As a divorced person, I also find myself seeing other symbolism in a concept that takes something broken and lifeless, and transforms it into something of great beauty and vibrancy! Part of me, certainly part of my life, died when I divorced. There was nothing festive, happy, or beautiful about it. It was like the harsh, cold reality of a lifeless skeleton buried below ground, largely to be forgotten. That part of me was mourned, persisted as a painful reminder of the past and something I could no longer have, and it haunted my future.
Suddenly, the fact that loss had occurred was no longer a reason to be held back into the depths of darkness or solitude. Yes, it was over; but not everything was! After that death, there was still life and new chances for happiness and celebrating with the living. The old could be remembered, revered, and learned from; but, much like a dazzling butterfly, my life was able to rise from the grave and find new purpose and rejuvenation!

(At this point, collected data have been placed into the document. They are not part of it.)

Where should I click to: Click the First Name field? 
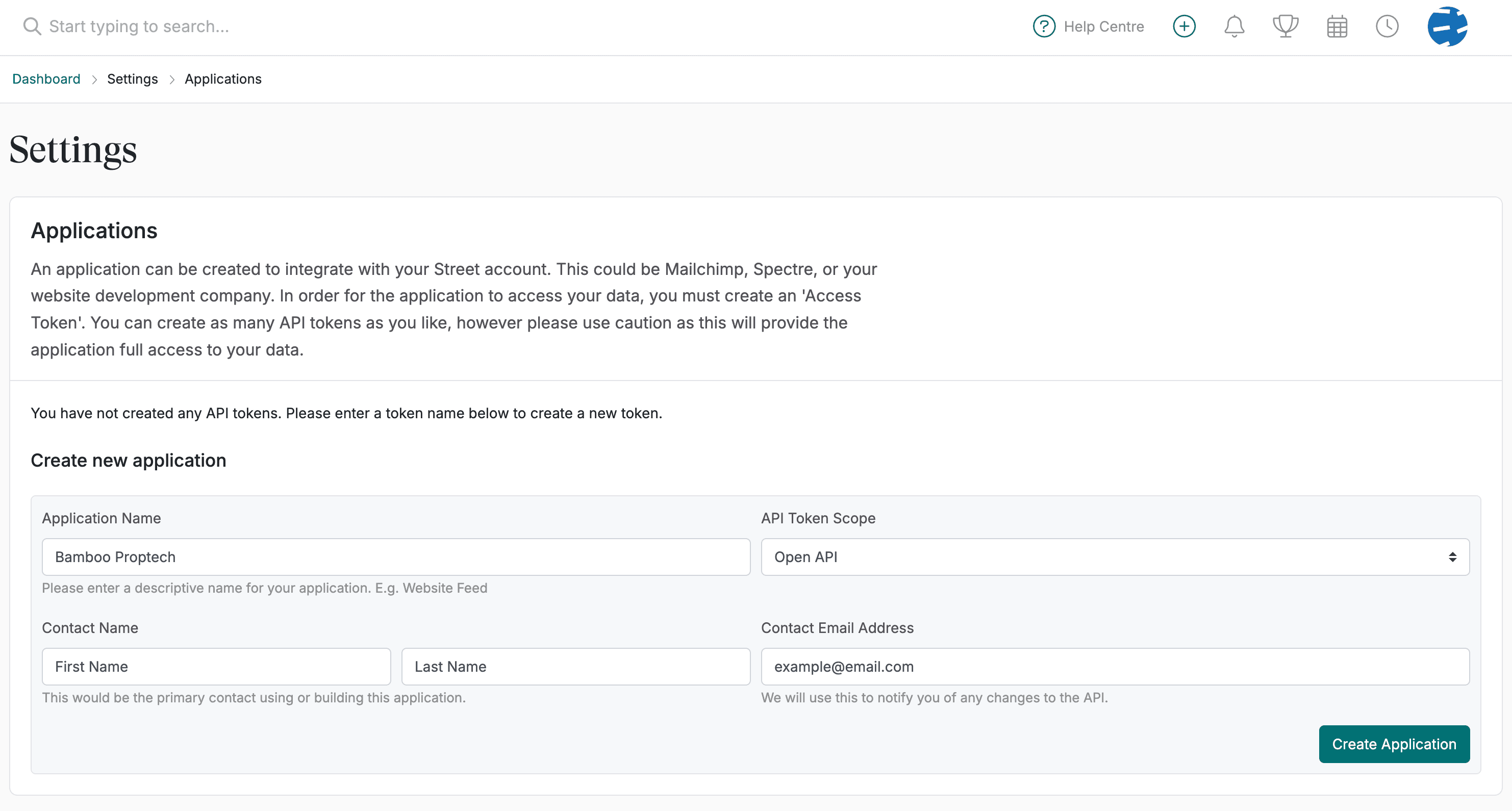[216, 667]
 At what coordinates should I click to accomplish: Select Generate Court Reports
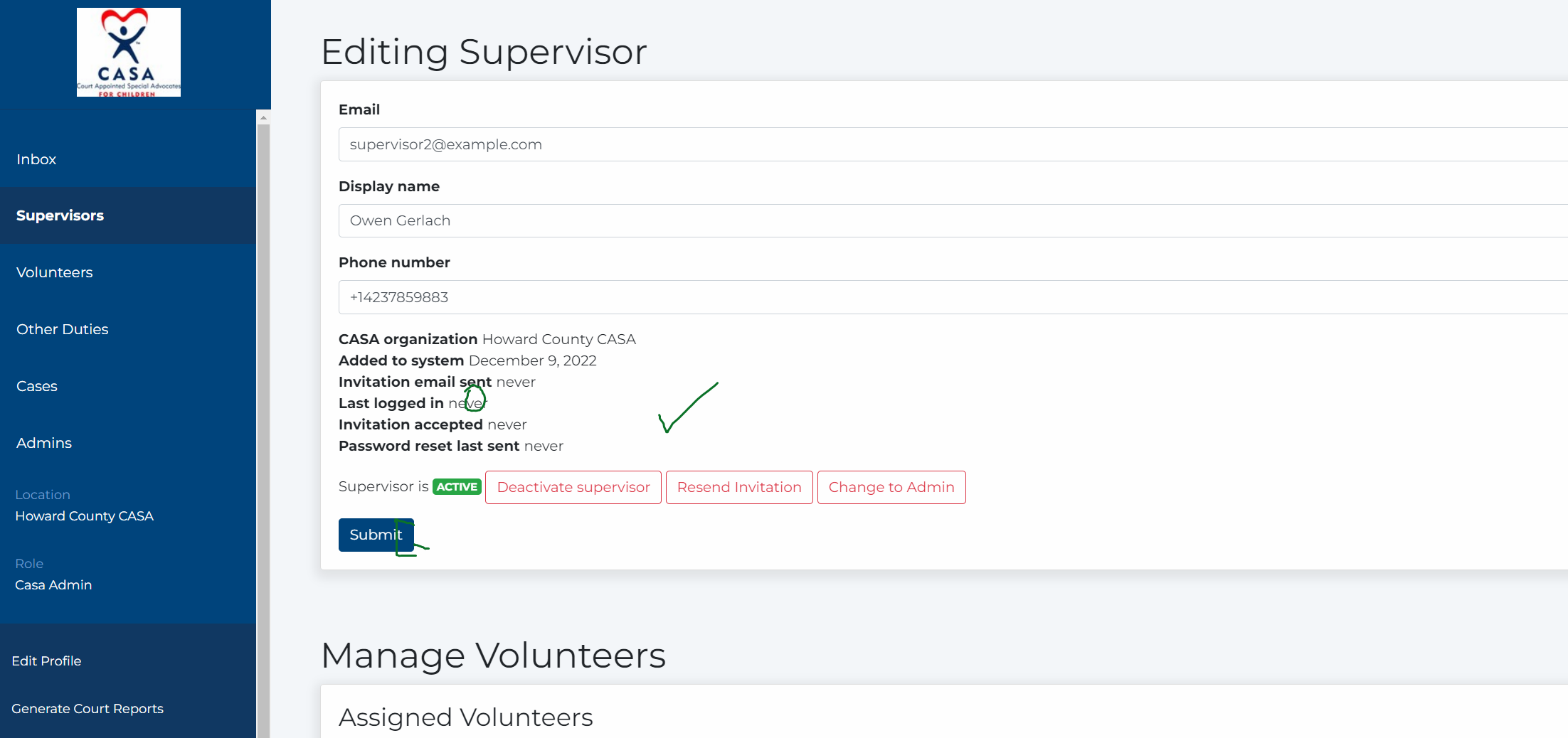coord(87,708)
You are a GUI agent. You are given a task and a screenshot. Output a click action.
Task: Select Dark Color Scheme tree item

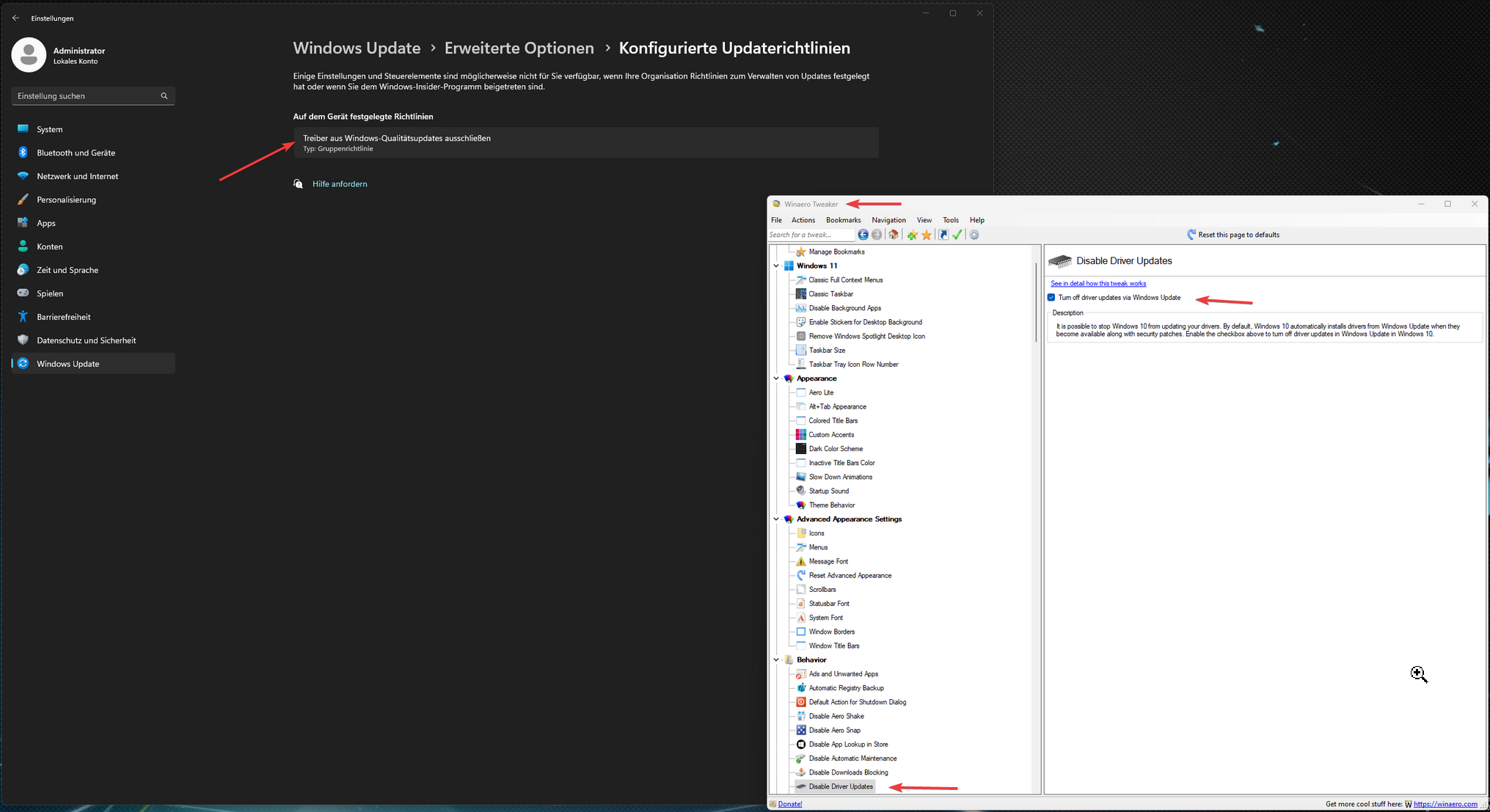[x=835, y=449]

Many people may find skeletal remains creepy, but I find them charming and comforting. Within a sugar skull or depiction of a loved one’s personality and interests adorning a skeleton, I see evidence that life, love, and hope are eternal.
A terrible event, like divorce, may extract every desire we have to live, in that moment. We may feel completely hopeless, lifeless, and as though our life is over. Divorce is like a little death. It is, without a doubt, a terrible loss that was never meant to be. We all expect to die at the end of a long life, but not to end the life of the marriage we vowed to last forever. Mourning is necessary, and time to put everything into perspective.
Finally, those dry and chalky bones lay still until a decision from within is made to either let them remain dead forever more, or to allow them to emerge from the darkness. If we decide, death can trade places with light, music, friendship, flowers, savory delights, and color and light that shines from our soul!
I chose to break free from my divorce grave and live life again! I wouldn’t want to endure divorce again, but the darkness made me appreciate the love, laughter, light, and color even more.
A little skeletal representation of me and my past life graces a shelf in my home. She watches over me and protects me, but mostly she reminds me of who I once was, what my life was, and the death I endured when my marriage ended. She’s not a scary or forlorn and abandoned skeleton, however. She has sass, sparkle, and style! She has her arms wide open to dance, love, and live again! My personal Dia de los Muertos is a tribute to everything my life can be again after the worst I could possibly imagine!